Os pesquisadores acompanharam 85 pacientes com COVID-19 confirmada durante a segunda e terceira ondas da pandemia na França, junto com 30 voluntários saudáveis. Os pacientes foram agrupados em doença leve a moderada ou grave a crítica, com base nos critérios da Organização Mundial da Saúde. Amostras de sangue foram coletadas nos dias 1, 3 e 7 após a chegada ao pronto-socorro. A equipe mediu a atividade de duas enzimas no sangue, CD39 e CD73, que juntas transformam sinais de perigo liberados por células danificadas em uma molécula calmante que pode reduzir a inflamação, relaxar vasos sanguíneos e ajudar a proteger os tecidos.

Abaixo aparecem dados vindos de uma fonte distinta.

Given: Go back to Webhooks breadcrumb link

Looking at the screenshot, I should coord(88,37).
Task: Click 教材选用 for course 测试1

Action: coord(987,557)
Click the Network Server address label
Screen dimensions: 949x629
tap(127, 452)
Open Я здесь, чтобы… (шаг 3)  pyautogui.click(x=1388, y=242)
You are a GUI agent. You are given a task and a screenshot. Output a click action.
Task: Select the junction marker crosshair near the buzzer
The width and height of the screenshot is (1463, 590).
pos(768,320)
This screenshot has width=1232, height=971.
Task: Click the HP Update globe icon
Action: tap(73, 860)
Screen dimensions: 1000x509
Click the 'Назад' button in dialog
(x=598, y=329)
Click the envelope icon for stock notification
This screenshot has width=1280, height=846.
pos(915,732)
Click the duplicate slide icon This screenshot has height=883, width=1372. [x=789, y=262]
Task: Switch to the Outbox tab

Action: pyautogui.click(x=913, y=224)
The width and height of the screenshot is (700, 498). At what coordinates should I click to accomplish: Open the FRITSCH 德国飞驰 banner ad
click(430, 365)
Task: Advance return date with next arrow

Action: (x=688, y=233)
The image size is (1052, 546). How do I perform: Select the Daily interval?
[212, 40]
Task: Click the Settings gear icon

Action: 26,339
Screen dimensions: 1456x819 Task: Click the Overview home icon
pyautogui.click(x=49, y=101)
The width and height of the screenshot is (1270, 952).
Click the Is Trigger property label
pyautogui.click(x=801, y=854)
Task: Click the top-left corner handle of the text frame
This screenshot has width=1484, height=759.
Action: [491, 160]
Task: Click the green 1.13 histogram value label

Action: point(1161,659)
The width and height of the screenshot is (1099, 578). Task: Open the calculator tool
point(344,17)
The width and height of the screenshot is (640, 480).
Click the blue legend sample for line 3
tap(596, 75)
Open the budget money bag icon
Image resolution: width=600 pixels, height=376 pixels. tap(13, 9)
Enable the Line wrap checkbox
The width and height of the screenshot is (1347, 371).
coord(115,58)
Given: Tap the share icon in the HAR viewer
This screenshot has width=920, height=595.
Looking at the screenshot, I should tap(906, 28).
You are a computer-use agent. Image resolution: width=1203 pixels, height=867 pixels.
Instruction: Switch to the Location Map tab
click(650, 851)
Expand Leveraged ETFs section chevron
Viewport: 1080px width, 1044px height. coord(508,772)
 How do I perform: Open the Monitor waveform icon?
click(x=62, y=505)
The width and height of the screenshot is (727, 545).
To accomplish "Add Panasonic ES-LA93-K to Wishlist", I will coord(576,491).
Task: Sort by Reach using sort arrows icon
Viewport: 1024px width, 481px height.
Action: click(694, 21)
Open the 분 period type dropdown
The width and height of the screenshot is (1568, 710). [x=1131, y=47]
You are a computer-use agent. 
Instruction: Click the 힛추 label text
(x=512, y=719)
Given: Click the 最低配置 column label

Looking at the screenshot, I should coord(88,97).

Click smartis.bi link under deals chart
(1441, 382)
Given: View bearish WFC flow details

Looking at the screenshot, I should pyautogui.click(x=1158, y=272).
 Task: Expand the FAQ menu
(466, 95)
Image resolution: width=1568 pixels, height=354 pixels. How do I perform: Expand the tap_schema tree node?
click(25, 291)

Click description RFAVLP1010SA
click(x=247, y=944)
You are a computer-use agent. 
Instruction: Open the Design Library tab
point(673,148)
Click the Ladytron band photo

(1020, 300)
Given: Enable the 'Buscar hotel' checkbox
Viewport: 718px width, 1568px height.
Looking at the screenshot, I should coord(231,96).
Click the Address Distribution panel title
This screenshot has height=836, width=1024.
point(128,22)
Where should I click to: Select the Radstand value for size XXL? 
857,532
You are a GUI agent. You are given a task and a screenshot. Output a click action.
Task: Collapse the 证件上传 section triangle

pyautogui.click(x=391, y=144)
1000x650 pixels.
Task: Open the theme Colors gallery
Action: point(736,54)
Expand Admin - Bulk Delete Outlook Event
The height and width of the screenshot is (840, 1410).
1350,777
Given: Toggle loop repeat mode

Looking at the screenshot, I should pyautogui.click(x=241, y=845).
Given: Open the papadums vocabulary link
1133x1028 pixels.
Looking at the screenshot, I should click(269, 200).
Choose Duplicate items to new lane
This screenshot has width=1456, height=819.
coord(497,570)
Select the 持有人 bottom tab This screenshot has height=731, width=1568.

O que o estudo encontrou em pacientes com COVID-19

Em comparação com os voluntários saudáveis, pessoas com COVID-19 apresentaram atividade de CD73 no sangue muito mais elevada, enquanto o CD39 não mostrou padrão claro e frequentemente estava baixo demais para ser medido. Os níveis de CD73 foram especialmente altos em pacientes que chegaram com sinais evidentes de baixa oxigenação no sangue, como respiração acelerada ou necessidade de pelo menos 6 litros de oxigênio por minuto. Pacientes que precisaram de oxigênio por muitos dias tendiam a ter atividade de CD73 mais alta, e entre os internados em unidade intensiva, níveis mais altos de CD73 no final da primeira semana associaram-se a estadias mais curtas. Esses padrões sugerem que o CD73 aumenta conforme o corpo responde à falta de oxigênio, possivelmente para estimular a produção de moléculas protetoras nos pulmões e nos vasos sanguíneos.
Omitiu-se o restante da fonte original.